「自分を持って生きろ」が人生を厄介にするワケ それでは「両手」がふさがってしまう
「自分を持てない人」が多くいる理由
よく「自分を持っている人」というような表現を耳にする。周りに流されないとか、揺るがない信念を持っている、というような意味で使われているようだ。おそらく、この場合の「自分」とは「自分らしさ」のことで、それを心にしっかりと所有している、という意味なのだろうと思う。
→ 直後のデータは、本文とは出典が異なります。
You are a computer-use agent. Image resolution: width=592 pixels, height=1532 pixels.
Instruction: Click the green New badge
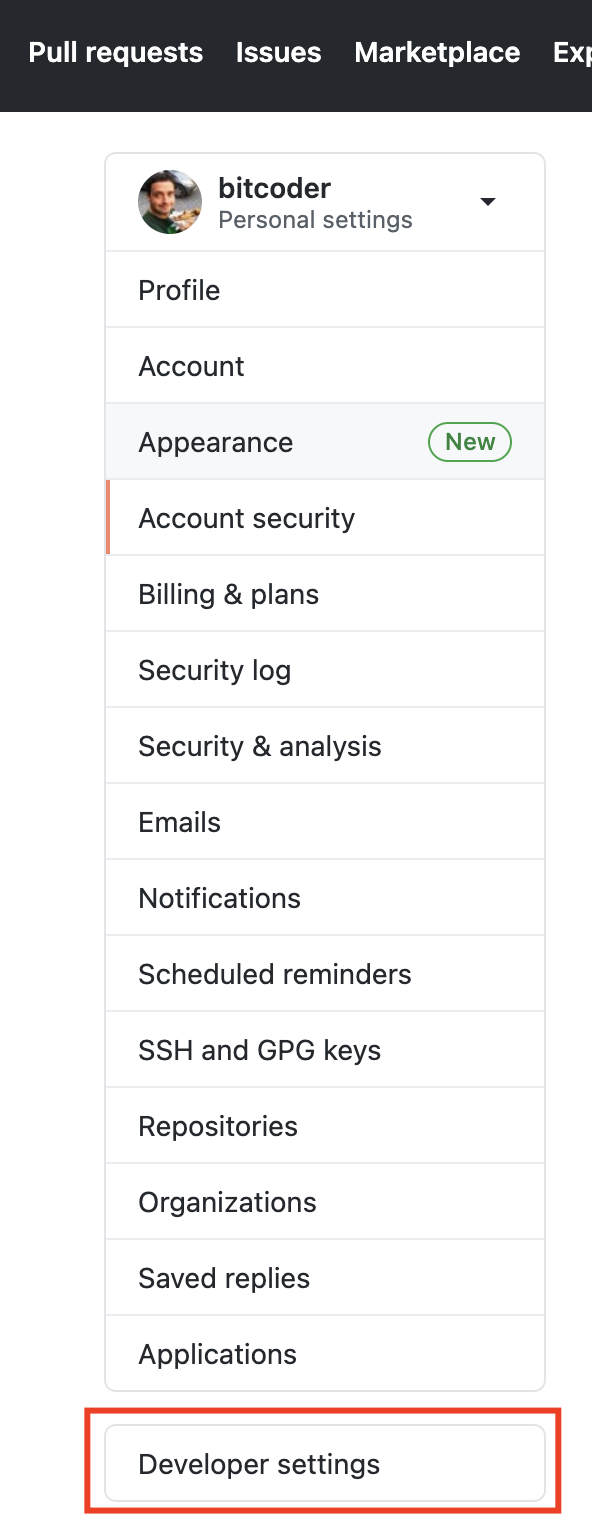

しかし、「自分を持っている」と言われると、私はどうも「手に持っている」ようなイメージをしてしまう。誰も見たことのない、自分でもよくわからない、謎の「自分らしさ」という塊は、きっと重たくて厄介な荷物だろう。それを手に持っている。
手に持つならカチカチに硬ければまだマシだが、ほとんどの自分らしさはまだフニャフニャで、ともすればぐちゃぐちゃでドロドロしていて、決まった形を保つのが難しく、素手ではとてもじゃないが持ちにくい。そんなものではないだろうか。だからこそ「自分を持てない人」が多くいるのではないかと思うのだ。
だからと言って、カチカチに固まった自分らしさというのもあまり魅力を感じない。いくら持ちやすくても、それだと逆に大きな衝撃で壊れやすいような気がするし、時代の大きな変化に耐えられない、頭が堅そうなイメージがする。
ぐちゃぐちゃでドロドロのほうが、人間味があって面白いと私は思うのだけれど、やはりそれでは前述のように持ちにくくて仕方がない。なので、賢い人は手提げカバンに入れる感じで持っているように思う。いや、あくまで私の空想、イメージの話であるが。
でも、いくらカバンに入れようが、「手に持っている」ことに変わりはない。カバンで片手が塞がっているから、何かにつまずいて転んだら手をつくのが遅れて怪我をしそうだし、何か「手に入れたいもの」や「持って帰りたいもの」を見つけたとき、片手で持てるような小さなものしか持てなくて不便だ。